How much VRAM does Ornith 1.0 9B need?

About 12 GB — the minimum this recipe targets.

How hard is this setup?

Intermediate — follow the steps above.

Ornith 1.0 9B on RX 7800 XT: Max-Fidelity Local Agentic Coding in 16GB via llama.cpp-HIP + OpenHands (ROCm)

What You'll Build

A fully local agentic-coding setup on a 16GB Radeon RX 7800 XT (RDNA3, Navi 32, gfx1101): Ornith 1.0 9B — DeepReinforce's open (MIT) ~9B dense coding model — served as an OpenAI-compatible endpoint by llama.cpp (built against AMD's HIP/ROCm backend) or Ollama, and driven by a coding agent (OpenHands as the lead, Aider as a lighter alternative). Ornith produces <think> reasoning traces and native tool calls, so the agent can read your repo, run shell commands, and edit files. Unlike this catalogue's image and video recipes, there is no ComfyUI here: the runtime is a text-generation server plus a coding client.

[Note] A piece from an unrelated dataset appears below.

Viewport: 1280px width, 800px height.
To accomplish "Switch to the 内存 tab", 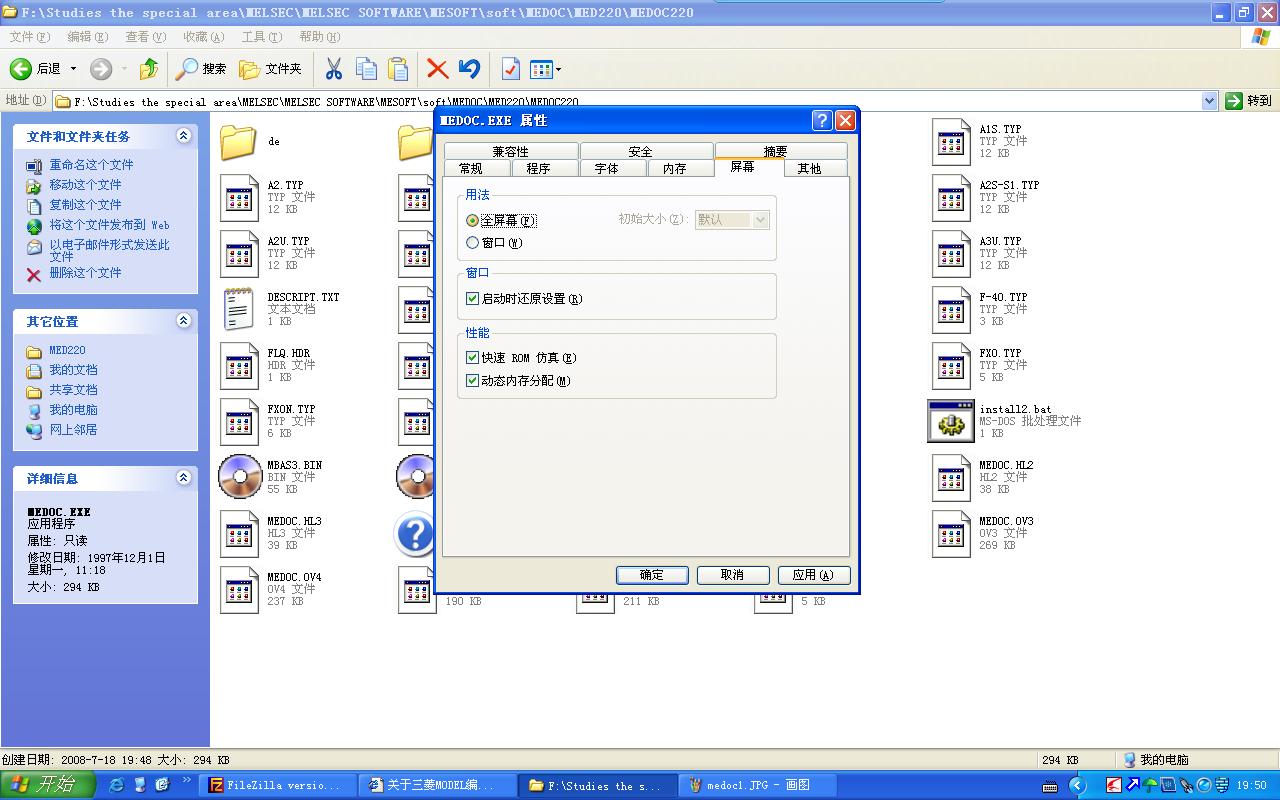I will 674,169.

Hardware data: RX 7800 XT (16GB VRAM) · Ornith 1.0 9B, GGUF Q8_0 (9.53GB) or Q6_K (7.36GB) · ROCm 7 · See benchmark data

⚠️ This is a ROCm recipe, not CUDA. The RX 7800 XT runs on AMD's ROCm/HIP stack — there is no cu124/cu128 wheel and no FlashAttention prebuilt-wheel step here. For this coding LLM the reliable path is GGUF via llama.cpp-HIP (or Ollama, which bundles llama.cpp). Do not follow a guide that tells you to pip install flash-attn, pick a cu12x wheel, or use ExLlamaV2/Marlin for this card — those are NVIDIA-only.

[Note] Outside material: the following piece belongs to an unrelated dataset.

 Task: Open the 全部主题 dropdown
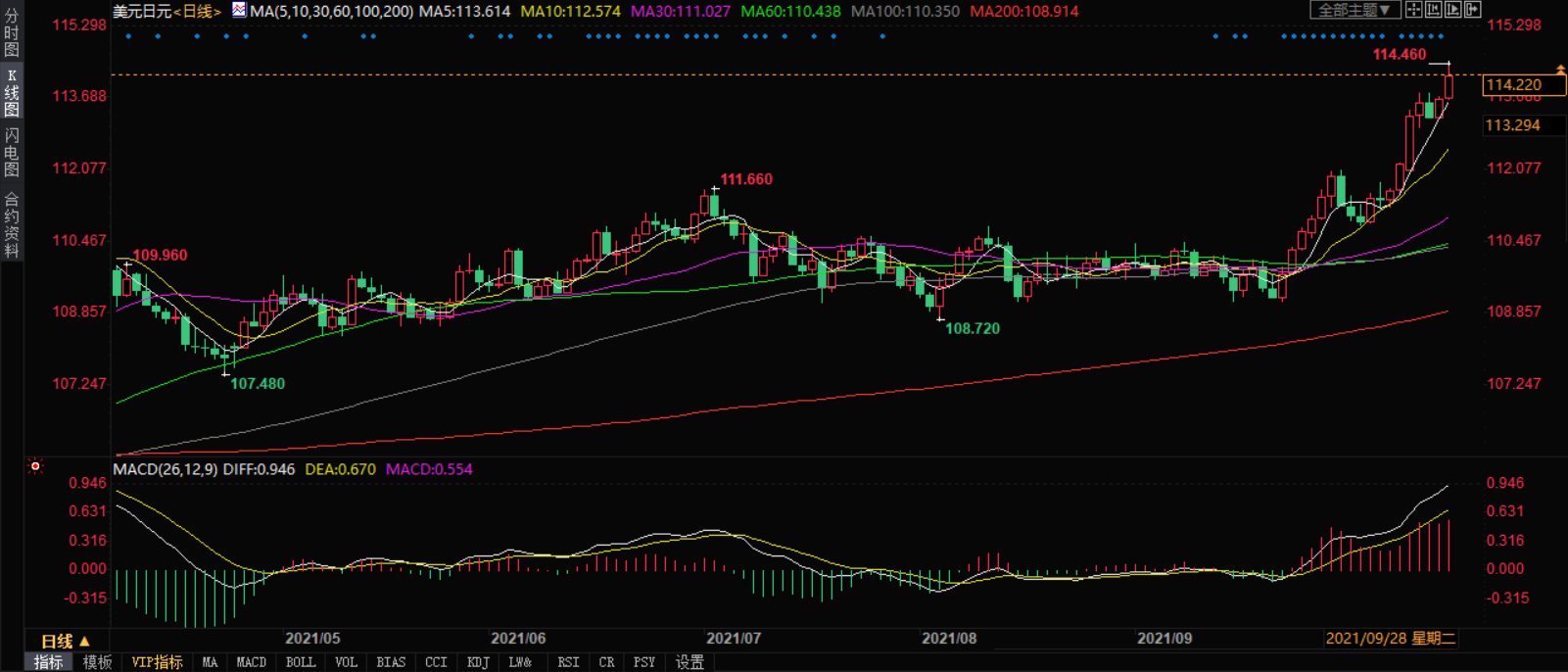[1354, 10]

ℹ️ This is a coding LLM, not a chat generalist. Ornith 1.0 is a self-improving family of open-source models for agentic coding (per the Ornith-1.0-9B-GGUF model card). The 9B is the family's smallest member — the card calls it the most lightweight member of the Ornith family, designed for efficient single-GPU deployment. It is post-trained on top of Gemma 4 and Qwen 3.5, is MIT-licensed, and reports SWE-bench Verified 69.4 on the model card's own evaluation table.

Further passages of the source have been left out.